The first and most important thing you need to know is how the two types of lasers—Nd:YAG and diode—work for dark skin and dark hair. In recent years the Nd:YAG (or just YAG) has become increasingly popular. “The wavelength of this laser goes deeper into the skin than a diode,” says Gmyrek. “So it more successfully bypasses the pigmentation present in the skin.” Because the YAG basically bypasses the melanin in your skin, it’s the safest option for medium to dark skin. It’s one of two lasers Shobha Tummala, founder and CEO of Shobha hair removal, offers in her salons. (She’ll also use it for fair-skinned clients who have recently gotten a tan.)

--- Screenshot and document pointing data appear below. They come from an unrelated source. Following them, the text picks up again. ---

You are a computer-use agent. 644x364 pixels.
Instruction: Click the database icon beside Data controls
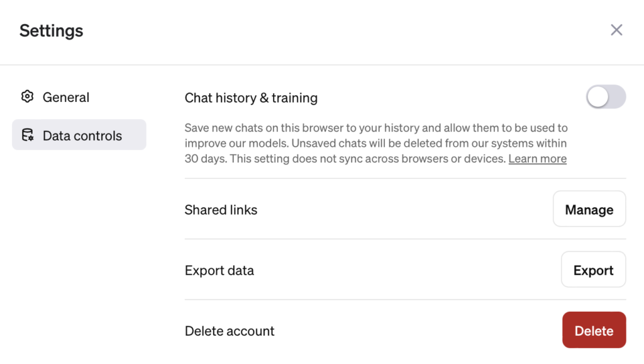(28, 135)
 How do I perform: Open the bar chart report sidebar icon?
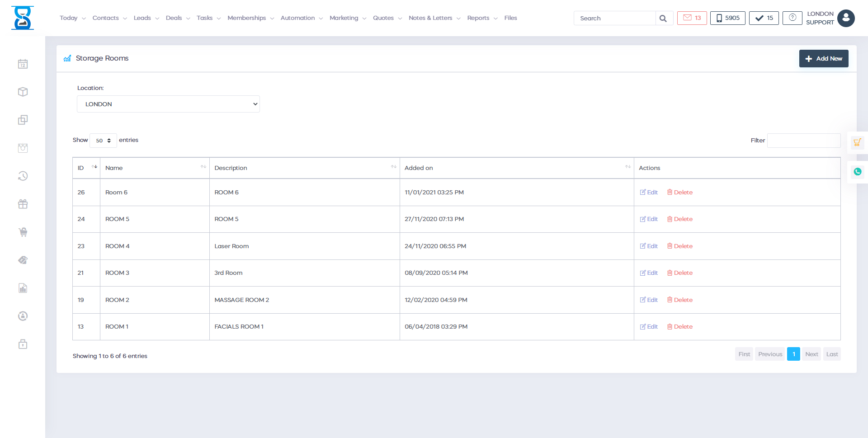click(x=23, y=288)
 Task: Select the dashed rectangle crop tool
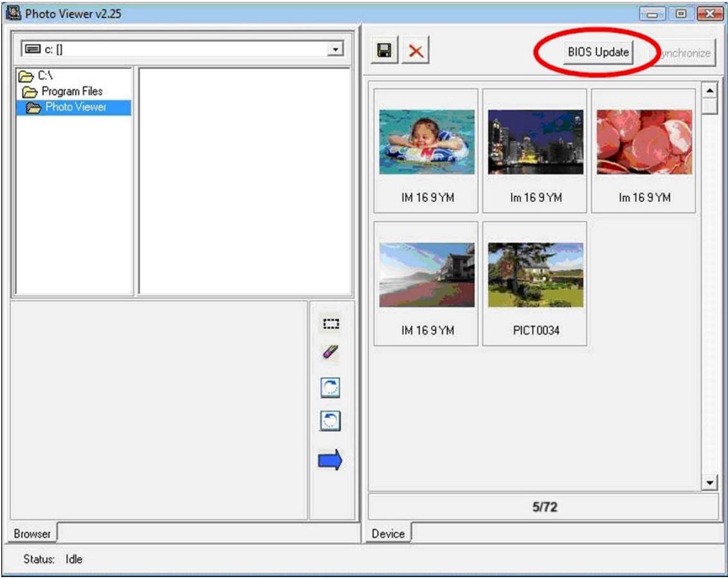click(331, 324)
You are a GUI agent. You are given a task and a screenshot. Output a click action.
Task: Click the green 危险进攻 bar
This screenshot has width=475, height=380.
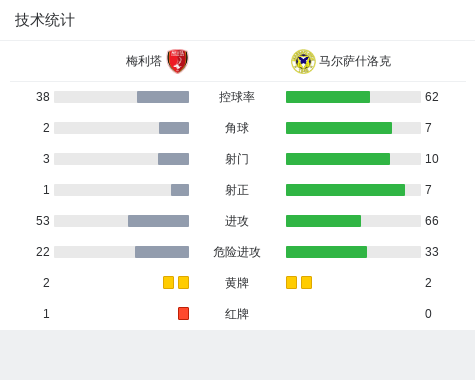point(326,252)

But the diode laser has its own perks, even though it might be more complicated for anyone above a 4 on the Fitzpatrick scale (the standard measure of skin type used by dermatologists, with 1 being the lightest and most sun-sensitive and 6 being the darkest). “In patients with dark skin, the diode laser’s energy has to be delivered in a slower manner per pulse, leaving more time for skin to cool,” says Gmyrek. “It also has an instant cooling device that protects pigment from overheating and being damaged.” The Lumenis LightSheer laser, one of the most popular diode lasers, even has a suction mechanism to distract your attention from the pain. “I would overall say that it’s the least painful,” says Estee Williams, M.D., a dermatologist in New York City.

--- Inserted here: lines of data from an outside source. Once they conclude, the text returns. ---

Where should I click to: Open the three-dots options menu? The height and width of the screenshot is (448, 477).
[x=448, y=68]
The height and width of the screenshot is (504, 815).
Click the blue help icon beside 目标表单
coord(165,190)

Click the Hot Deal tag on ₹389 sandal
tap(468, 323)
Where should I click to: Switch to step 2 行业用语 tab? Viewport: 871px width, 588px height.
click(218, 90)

How to Prepare for Your Laser Hair Treatment

Now is not—we repeat, not—the time to get a coupon through a discount site. The provider (and their expertise) matters. “I was willing to pay a premium and see a professional with great reviews,” says Marlene, 28, who had the treatment done on her underarms. A pro who has extensive experience with laser hair removal for dark skin is essential.

Not only should you expect the screening to cover the topics and forms you’d see from any medical professional, it should also include your ethnicity, because different ethnicities—regardless of skin tone—react differently to lasers. Your skin may appear to be a 3 or 4 on the Fitzpatrick scale, but if you’re, say, Latinx or Asian, it could react to the laser as a 6 would.

Once you’re scheduled, coddle your skin. Stop using skin-care products with harsh ingredients, including glycolic and salicylic acids, benzoyl peroxide, and any retinoids (including tretinoin and adapalene), at least five days before your treatment. “These can all make your skin more sensitive to the laser energy,” says Gmyrek.

Go full vampire and keep out of the sun—or at the very least, use proper protection. (That’s broad-spectrum SPF of 30 or more; tinted moisturizer or foundation with SPF doesn’t count.) A tan equals more pigment, which can spur a different (and potentially dangerous) reaction to the laser. “If you’re even slightly tanned, inform the laser provider so that the treatment energy can be lowered or the treatment rescheduled,” says Gmyrek.

Caring for Dark Skin After Laser Hair Removal

Side effects can still happen—but you’ve got options. “For irritation or redness, hydrocortisone can help to resolve the inflammation,” says Gmyrek. “For an acne-like eruption, or folliculitis, use topical antibiotics.” For any hyperpigmentation, try a topical cream for dark spots, which your derm can prescribe. “It’ll help normalize the skin color,” says Gmyrek.

But many who once felt a need to shave daily say the minimal upkeep has been well worth it. “My overall experience was great,” says Marlene. The best part? She didn’t experience burns or pigmentation problems, proving just how far laser hair removal for dark skin has come.